In a process we called “encoding futures,” we experimented with design strategies that could clearly signify futures: visibly demountable connections, variations in mortar colors, or intentionally exposed cut surfaces.

When these details aggregate into forms, they suggested a tectonic – however one that is difficult to capture, as it is always in a process of change.

These Postcards from the Future serve as a representational strategy to communicate structural details, but also to represent the gradual transformation of the assemblies, using the medium of a postcard for both its tethering to a specific moment in time, and its quotidian nature.

“Across the channel, embarkers wait to replenish stocks that have been depleted during the most recent phase of construction. Standing alongside with ledgers in hand – surveyors carefully annotate quantity and quality – suitable material is carefully offloaded, inventoried, and stored away, nested into the masonry wall that stretches along the northern edge of the building.”






“On the North facade, the cut concrete from Bunker Hill was stacked into a thick, inclined wall, serving as a buffer from the cold northeasters that sweep through the channel, and the noise from the heavily industrialized autoport.”

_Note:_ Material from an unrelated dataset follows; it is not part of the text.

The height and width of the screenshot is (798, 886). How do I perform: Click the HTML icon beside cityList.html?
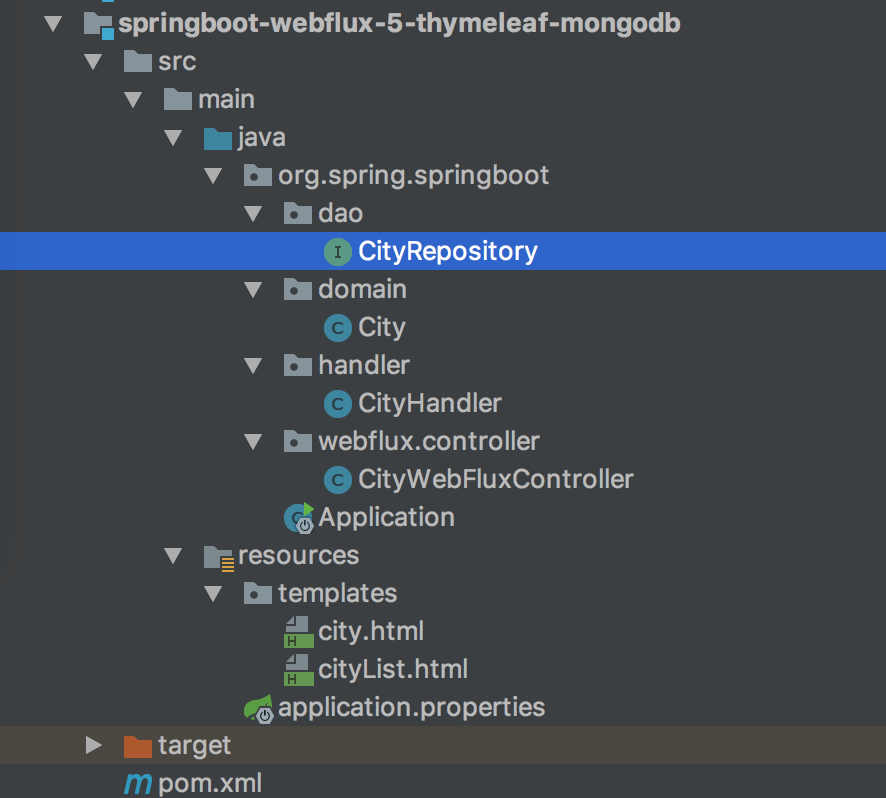(299, 669)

“Following the sequence of deconstruction, the structure was subject to an inversion – just as the concrete structural skeleton of the former development was worn on the outside, the brick that once clad the structures was transformed to create permanent anchors that support the production of the building and its core social resources.”

“Kitchens, workshops, childcare facilities, and other essential functions were collectivized and placed in close proximity to spaces of production, blurring the conventional distinctions between domestic life and work.”

“Pulling alongside the wharf, teams of carpenters descend on the barge under the eyes of passing onlookers – the sorting of timbers is always a spectacle to behold. The event provides a rare opportunity for residents to connect directly with the forestland which the community has collectively owned for decades now.”

“Sawtimbers are immediately brought to mill, and then set out for drying on the southern facade, where they provide seasonal relief from the glare of the sun. Sawdust is carefully gathered and compressed into blocks which will be used for insulation, or otherwise added to the stockpile of biomass gathered to fuel the chimneys that warm the cores.”

Large parts of the building are dedicated to industrial working zones, which are used both for the transformation and fabrication of the building assemblies – glulam spanning members, dowel laminated frames, and masonry assemblies – but are also transitioned to other industrial uses when the construction of the building wanes. The building’s embedding into industrial processes makes it a key piece of infrastructure enabling local cycles of reuse.

“The dowel-laminated timber timber assemblies produce a lightweight framework for flexible dwelling arrangements that graft onto the infrastructural armatures, allowing units to expand and integrate as needed.”

The relative ease with which these assemblies can be added to, subtracted from, and reconfigured, produces a gradient of integration accommodating the needs of individuals, families, and collectives. The discretization of the system allows for occupants to exercise agency in partitioning and furnishment”.

The “building’s hold” began to signify not just the physical capacity of the building to hold materials for future reuse, but also its ability to hold space for the future through careful planning. Here through a strategy of “holding” – an active verb symbolizing an ongoing process – the design and maintenance of the building becomes an active investment in the future of a community.

Over several decades, the hulking form of the building creeps progressively up the Mystic channel, toward the Tobin bridge. As time passes, the face of the structure is periodically banked up with new stacks of cut concrete, or hung with a fresh harvest of timbers – the construction of the building so pervasive that its processes may indeed become synonymous with its form.